5.2 Module Release Operations Strategy

Koupleless Module Release Operations Strategy

Operations Strategy

To achieve zero-downtime changes in the production environment, the module release operations leverage Kubernetes (K8S) native scheduling capabilities to provide secure and reliable update functionality. Users can deploy module Pods according to business requirements.

Scheduling Strategy

Dispersion Scheduling: Achieved through native Deployment controls, with PodAffinity configurations facilitating dispersion scheduling.

Peer and Non-Peer Deployment

Peer and non-peer deployment strategies can be realized by selecting different deployment methods.

Peer Deployment

Two implementation methods are provided:

  1. Using DaemonSet: Modules can be deployed as DaemonSets, where a DaemonSet controller automatically creates a module Pod for each base node upon its addition, ensuring peer deployment.

    Note that DaemonSet rolling updates occur by uninstalling before reinstalling; choose based on actual business needs.

  2. Via Deployment: Unlike DaemonSet, an additional component is required to maintain module replica count equivalent to the number of base nodes (under development, expected in the next release). Supports install-before-uninstall, avoiding backend traffic loss in a microservices architecture.
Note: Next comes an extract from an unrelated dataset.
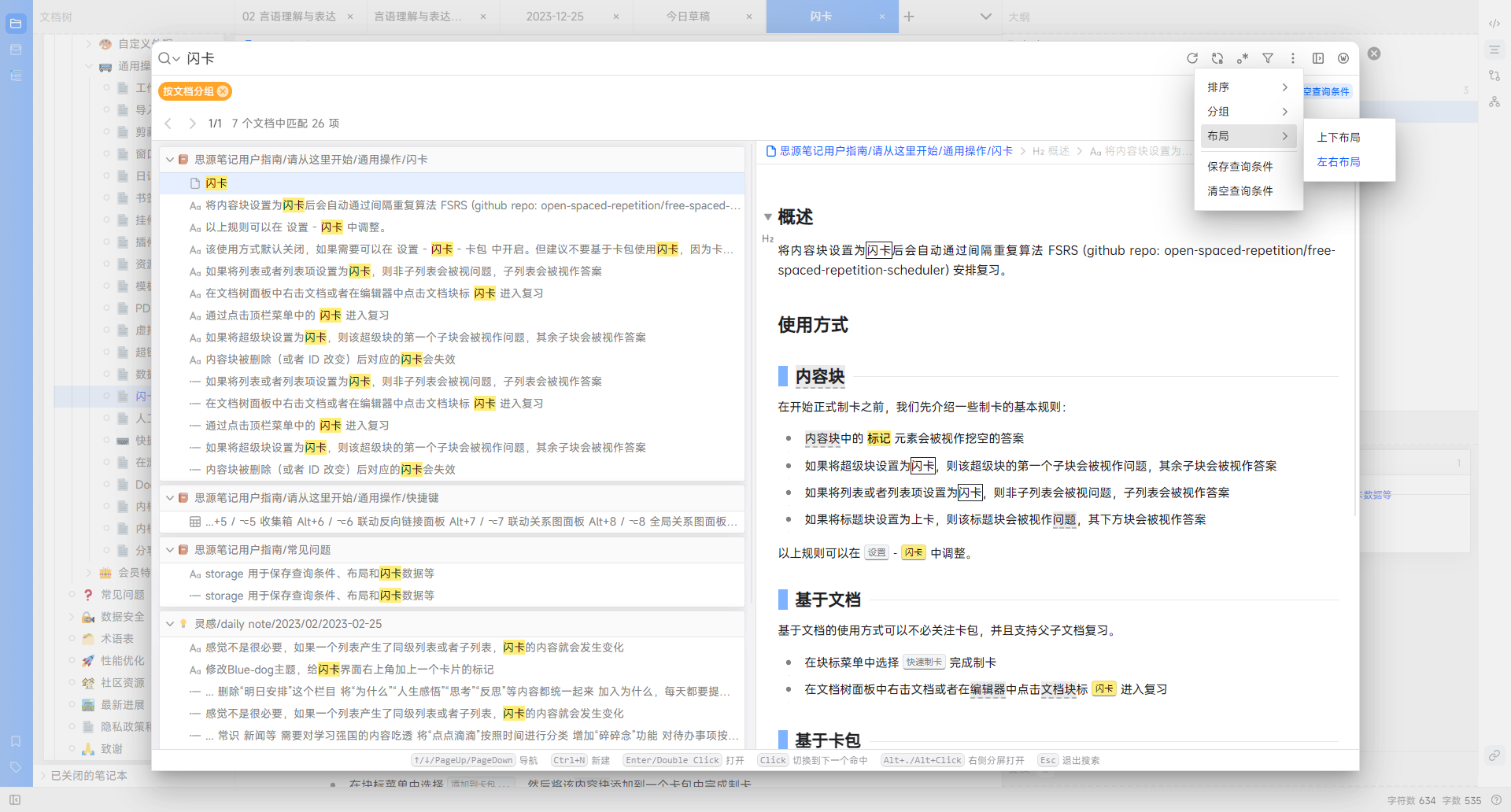Select 上下布局 layout option

tap(1339, 137)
    While Deployments strive for dispersion, they do not guarantee complete dispersion; modules might be deployed multiple times to the same base. For strong dispersion, add Pod anti-affinity settings in the Deployment, as shown below:

apiVersion: apps/v1
kind: Deployment
metadata:
    name: test-module-deployment
    namespace: default
    labels:
        module-controller.koupleless.io/component: module-deployment
spec:
    replicas: 1
    revisionHistoryLimit: 3
    selector:
        matchLabels:
            module.koupleless.io/name: biz1
            module.koupleless.io/version: 0.0.1
    strategy:
        rollingUpdate:
            maxSurge: 30%
            maxUnavailable: 30%
        type: RollingUpdate
    template:
        metadata:
            labels:
                module-controller.koupleless.io/component: module
                module.koupleless.io/name: biz1
                module.koupleless.io/version: 0.0.1
        spec:
            containers:
            - name: biz1
              image: https://serverless-opensource.oss-cn-shanghai.aliyuncs.com/module-packages/test_modules/biz1-0.0.1-ark-biz.jar
              env:
              - name: BIZ_VERSION
                value: 0.0.1
            affinity:
                nodeAffinity:
                    requiredDuringSchedulingIgnoredDuringExecution:
                        nodeSelectorTerms:
                        - matchExpressions:
                          - key: base.koupleless.io/stack
                            operator: In
                            values: ["java"]
                          - key: base.koupleless.io/version
                            operator: In
                            values: ["1.0.0"] # If modules can only be scheduled to specific node versions, this field is mandatory.
                          - key: base.koupleless.io/name
                            operator: In
                            values: ["base"]
                podAntiAffinity: # Core configuration for dispersion scheduling
                    requiredDuringSchedulingIgnoredDuringExecution:
                    - labelSelector:
                        matchLabels:
                            module.koupleless.io/name: biz1
                            module.koupleless.io/version: 0.0.1
                      topologyKey: topology.kubernetes.io/zone
            tolerations:
            - key: "schedule.koupleless.io/virtual-node"
              operator: "Equal"
              value: "True"
              effect: "NoExecute"

Non-Peer Deployment

Achieved by deploying modules as Deployments or ReplicaSets, with deployments based on the replica count setting.

Batch Updates

The strategy for batch updates requires custom control logic. ModuleController V2 introduces a capability where, when different versions of the same-named module are installed sequentially on a base, the Pod of the earlier-installed module enters BizDeactivate status and transitions to the Failed phase. Exploit this logic to implement batch update strategies.